Belfast Telegraph

Anglo American mulls £390m bid for troubled Yorkshire fertiliser mine

Sirius Minerals ran into problems last year when it could not raise the money it needed to push ahead with its plans.

Sirius plans to drill a mile under the surface for fertiliser in North Yorkshire. (Sirius Minerals/PA)
Sirius plans to drill a mile under the surface for fertiliser in North Yorkshire. (Sirius Minerals/PA)

By August Graham, PA City Reporter

The board of Sirius Minerals is set to recommend a £386 million offer for the company which would leave many investors out of pocket.

The firm, which is trying to build a fertiliser mine in North Yorkshire, said it is in late-stage talks with Anglo American over the 5.5p-a-share offer.

The bid has not yet been finalised but would be ahead of Sirius’s closing share price at 4.1p on Tuesday.
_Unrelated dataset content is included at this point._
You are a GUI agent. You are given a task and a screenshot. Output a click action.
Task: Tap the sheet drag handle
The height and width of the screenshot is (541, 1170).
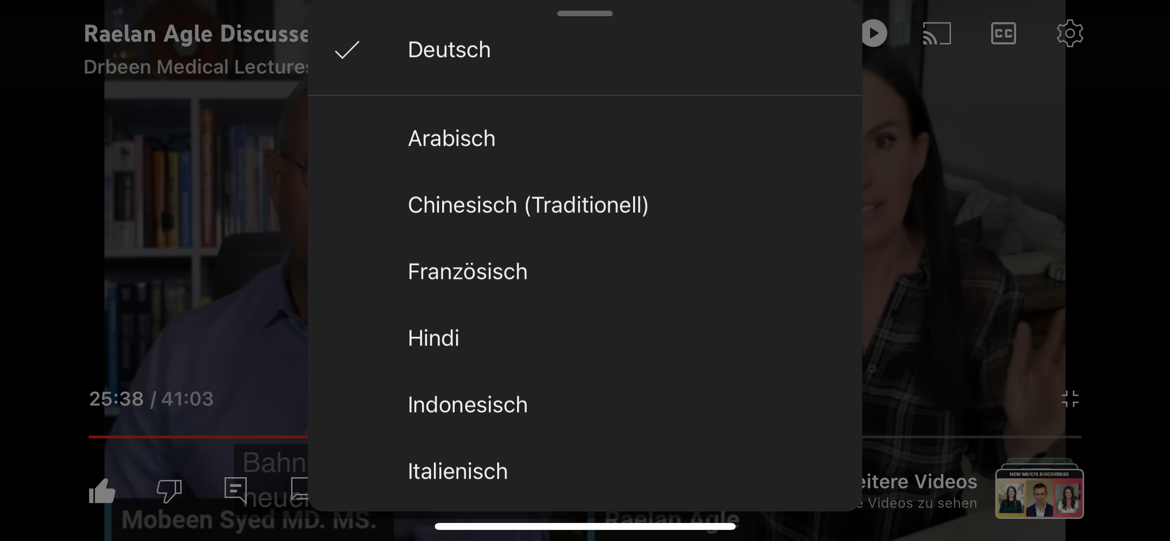[584, 14]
Shares shot up by 33% to 5.4p on the news of the offer on Wednesday.

However it still marks a steep climb-down from a year ago, when the price per share for Sirius Minerals was 22p.

“Anglo American identified the project as being of potential interest some time ago, given the quality of the underlying asset in terms of scale, resource life, operating-cost profile and the nature and quality of its product,” Anglo said.
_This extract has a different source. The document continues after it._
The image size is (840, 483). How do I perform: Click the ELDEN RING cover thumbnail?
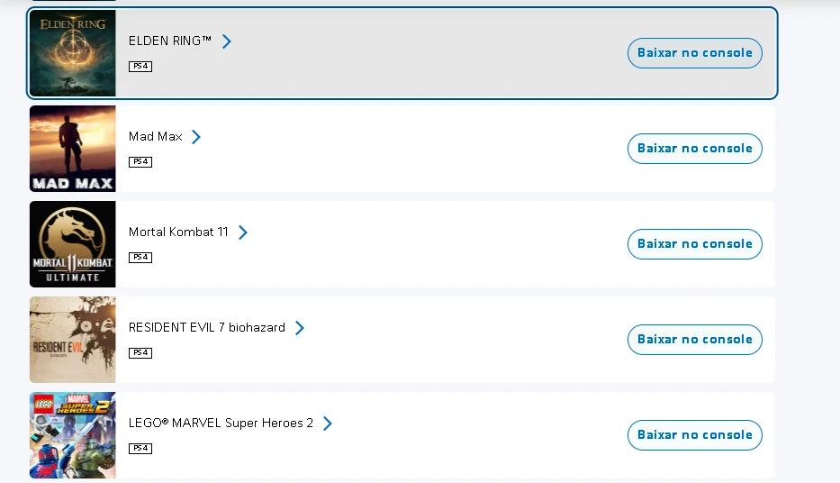tap(73, 53)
It comes after a tough few months for the miner’s investors. The business has attracted many retail shareholders, individuals who invest their own money. A £100 stake in Sirius in January was worth £18.60 at close on Tuesday.

Sirius was forced to go back to the drawing board in September when it failed to raise enough money to unlock the bank loans it needed to push ahead with its fertiliser project.

The business hoped that a bond sale would allow it to borrow up to 2.5 billion dollars (£1.9 billion) from banks.

It was forced to slow down work on the mine in North Yorkshire after the announcement, and later came back to the market with a slimmed-down plan for how to progress.

The mine would extract polyhalite, a mineral that can be used as fertiliser, which is buried around a mile underground in the North Yorkshire moors. Using a conveyor belt, the mineral would be transported through a 23-mile (37km) long tunnel to Teesside, from where it would be shipped to customers.

Mary Lanigan, leader of Redcar & Cleveland Borough Council, said: “The problems Sirius encountered in raising funds to complete the construction of the mine were a serious blow, but a new investment to allow it to go ahead would be a huge boost for the whole region.

“From the start, the council has been committed to the project and has worked closely with Sirius Minerals throughout. We will continue to support the development wherever possible in the future.”